Now, I’ve learned enough about life and experienced enough of it for myself that an author can’t woo me so easily. I find myself critiquing rather than simply appreciating. I don’t see the world many authors write about as an unfamiliar one anymore. One that seems as far removed as the distant planets of science fiction, or the alternate realities hiding in fantasy. The world of adult emotions, responsibilities, opportunities, and dreams-turned-reality. Now, I have so much of all of that that I miss that childlike ability to view it from the outside and *want* it.

And I still really wish I could move shit with my eyes.

What’s the biggest difference you’ve noticed in yourself as an adult reader versus a young reader?

Banned Books Week

Thursday, September 23rd, 2010

So in preparing a post for work today, I decided to count how many of the top 100 banned and challenged classics I’ve read. It’s embarrassing to admit, but I’ve only read a tenth of them! Granted, I’d say well over half of the ones I’ve not read are in my physical TBR pile, or on my wish list, but still. That is tragic. So, I’m challenging myself to read at least three banned books between now and October 2. Which means I have to find them. After I clean up the aftermath of last night’s crockpot lasagna.

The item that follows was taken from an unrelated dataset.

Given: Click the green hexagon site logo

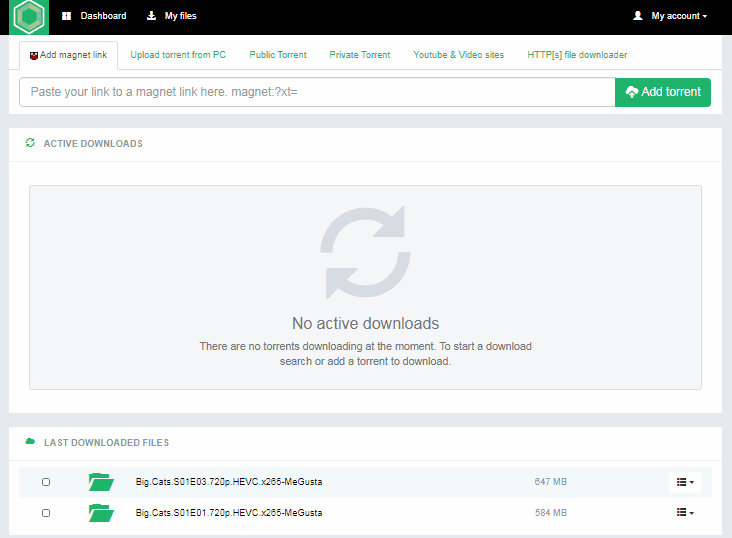Looking at the screenshot, I should (x=30, y=17).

What are some of your favorite banned/challenged books? Are there some you honestly can’t imagine why they made the list? Do you think it’s ever appropriate for a book to be removed from circulation?

Free-form Friday

Friday, May 7th, 2010

It’s official: I am now the Social Media Editor for AudioFile magazine, the print and online resource for audiobooks! Tim Spalding, the founder of LibraryThing, let me know about the opportunity a couple of weeks ago, and it is truly a dream job for me on many levels. I’m very excited about the new community we’re launching on May 14, and will be sure to post an open invitation here once we’ve officially come out of beta. I hope you’ll join us even if you aren’t a regular audiobook listener; we’re going to have some exciting guest moderators, YA titles that you can download free from the publishing partners in our Sync teen summer listening program, and lively discussions about new and upcoming titles, technology in the publishing world, and so much more. I’m new to audiobooks myself, and have already been introduced to some great books and fabulous narrators.

That being said, what would your dream job in the bookish world be?

Suing for the right to burn books

Sunday, June 14th, 2009

This came from my BookBlips daily radar; while it’s sometimes overwhelming in quantity, I’m grateful for the news and new blogs I find through the feed.

Christian group sues for the right to burn YA novel with homosexual protagonist

Clearly, this is more about raising a stink than actually seeking to censor the author; the only effect it has had on me is adding one more book to my wish list, and causing me to seethe with indignation at the gall of some individuals. Thankfully, the folks who support censorship never seem to learn that by deeming a book unfit for children (or adults, for that matter), they often only succeed in giving it huge media attention resulting in a sales spike for the offending work. Which is just fine by me.